▶ [What to work on]:
The whole listing should be retyped exactly as it appears.

▶ [Records]:

/---

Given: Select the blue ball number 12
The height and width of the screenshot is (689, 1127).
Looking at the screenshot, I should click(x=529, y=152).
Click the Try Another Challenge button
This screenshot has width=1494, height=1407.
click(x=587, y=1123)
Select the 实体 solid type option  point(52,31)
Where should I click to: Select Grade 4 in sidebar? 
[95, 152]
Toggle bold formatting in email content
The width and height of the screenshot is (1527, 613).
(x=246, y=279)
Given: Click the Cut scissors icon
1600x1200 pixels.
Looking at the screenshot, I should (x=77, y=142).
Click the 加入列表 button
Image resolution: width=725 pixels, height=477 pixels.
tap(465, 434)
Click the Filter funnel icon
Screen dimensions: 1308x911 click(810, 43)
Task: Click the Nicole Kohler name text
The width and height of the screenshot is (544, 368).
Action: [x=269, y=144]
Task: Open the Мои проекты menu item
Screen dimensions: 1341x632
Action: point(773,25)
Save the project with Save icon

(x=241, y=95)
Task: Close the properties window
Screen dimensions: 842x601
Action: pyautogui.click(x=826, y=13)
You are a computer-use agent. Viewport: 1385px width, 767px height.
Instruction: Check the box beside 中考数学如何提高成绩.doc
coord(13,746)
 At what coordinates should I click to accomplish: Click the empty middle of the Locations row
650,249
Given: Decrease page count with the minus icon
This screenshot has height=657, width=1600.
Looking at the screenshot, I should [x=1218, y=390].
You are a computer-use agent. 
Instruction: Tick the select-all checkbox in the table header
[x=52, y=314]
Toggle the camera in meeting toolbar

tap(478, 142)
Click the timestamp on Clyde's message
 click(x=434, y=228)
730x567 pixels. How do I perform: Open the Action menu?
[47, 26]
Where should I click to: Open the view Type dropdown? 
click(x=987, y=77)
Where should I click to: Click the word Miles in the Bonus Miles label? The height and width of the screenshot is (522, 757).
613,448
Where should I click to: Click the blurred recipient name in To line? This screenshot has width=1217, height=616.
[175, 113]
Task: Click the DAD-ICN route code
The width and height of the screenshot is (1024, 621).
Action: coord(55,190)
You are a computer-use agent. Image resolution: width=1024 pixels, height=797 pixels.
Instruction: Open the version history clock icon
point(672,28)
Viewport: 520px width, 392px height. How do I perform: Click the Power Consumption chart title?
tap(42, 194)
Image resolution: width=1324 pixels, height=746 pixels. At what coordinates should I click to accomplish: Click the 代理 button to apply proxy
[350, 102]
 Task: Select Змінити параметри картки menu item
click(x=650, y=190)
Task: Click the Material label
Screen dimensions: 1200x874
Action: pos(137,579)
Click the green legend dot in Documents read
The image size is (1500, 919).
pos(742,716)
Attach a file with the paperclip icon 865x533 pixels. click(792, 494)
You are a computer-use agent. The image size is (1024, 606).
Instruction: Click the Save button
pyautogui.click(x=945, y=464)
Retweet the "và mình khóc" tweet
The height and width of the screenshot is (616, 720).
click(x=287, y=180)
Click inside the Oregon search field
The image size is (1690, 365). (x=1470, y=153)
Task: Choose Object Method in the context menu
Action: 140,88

\---

▶ [Reply to the exercise]:
Given: Select the blue ball number 12
The height and width of the screenshot is (689, 1127).
Looking at the screenshot, I should click(x=529, y=152).
Click the Try Another Challenge button
This screenshot has width=1494, height=1407.
click(x=587, y=1123)
Select the 实体 solid type option  point(52,31)
Where should I click to: Select Grade 4 in sidebar? 
[95, 152]
Toggle bold formatting in email content
The width and height of the screenshot is (1527, 613).
(x=246, y=279)
Given: Click the Cut scissors icon
1600x1200 pixels.
Looking at the screenshot, I should (x=77, y=142).
Click the 加入列表 button
Image resolution: width=725 pixels, height=477 pixels.
tap(465, 434)
Click the Filter funnel icon
Screen dimensions: 1308x911 click(810, 43)
Task: Click the Nicole Kohler name text
The width and height of the screenshot is (544, 368).
Action: [x=269, y=144]
Task: Open the Мои проекты menu item
Screen dimensions: 1341x632
Action: point(773,25)
Save the project with Save icon

(x=241, y=95)
Task: Close the properties window
Screen dimensions: 842x601
Action: pyautogui.click(x=826, y=13)
You are a computer-use agent. Viewport: 1385px width, 767px height.
Instruction: Check the box beside 中考数学如何提高成绩.doc
coord(13,746)
 At what coordinates should I click to accomplish: Click the empty middle of the Locations row
650,249
Given: Decrease page count with the minus icon
This screenshot has height=657, width=1600.
Looking at the screenshot, I should [x=1218, y=390].
You are a computer-use agent. 
Instruction: Tick the select-all checkbox in the table header
[x=52, y=314]
Toggle the camera in meeting toolbar

tap(478, 142)
Click the timestamp on Clyde's message
 click(x=434, y=228)
730x567 pixels. How do I perform: Open the Action menu?
[47, 26]
Where should I click to: Open the view Type dropdown? 
click(x=987, y=77)
Where should I click to: Click the word Miles in the Bonus Miles label? The height and width of the screenshot is (522, 757).
613,448
Where should I click to: Click the blurred recipient name in To line? This screenshot has width=1217, height=616.
[175, 113]
Task: Click the DAD-ICN route code
The width and height of the screenshot is (1024, 621).
Action: coord(55,190)
You are a computer-use agent. Image resolution: width=1024 pixels, height=797 pixels.
Instruction: Open the version history clock icon
point(672,28)
Viewport: 520px width, 392px height. How do I perform: Click the Power Consumption chart title?
tap(42, 194)
Image resolution: width=1324 pixels, height=746 pixels. At what coordinates should I click to accomplish: Click the 代理 button to apply proxy
[350, 102]
 Task: Select Змінити параметри картки menu item
click(x=650, y=190)
Task: Click the Material label
Screen dimensions: 1200x874
Action: pos(137,579)
Click the green legend dot in Documents read
The image size is (1500, 919).
pos(742,716)
Attach a file with the paperclip icon 865x533 pixels. click(792, 494)
You are a computer-use agent. The image size is (1024, 606).
Instruction: Click the Save button
pyautogui.click(x=945, y=464)
Retweet the "và mình khóc" tweet
The height and width of the screenshot is (616, 720).
click(x=287, y=180)
Click inside the Oregon search field
The image size is (1690, 365). (x=1470, y=153)
Task: Choose Object Method in the context menu
Action: 140,88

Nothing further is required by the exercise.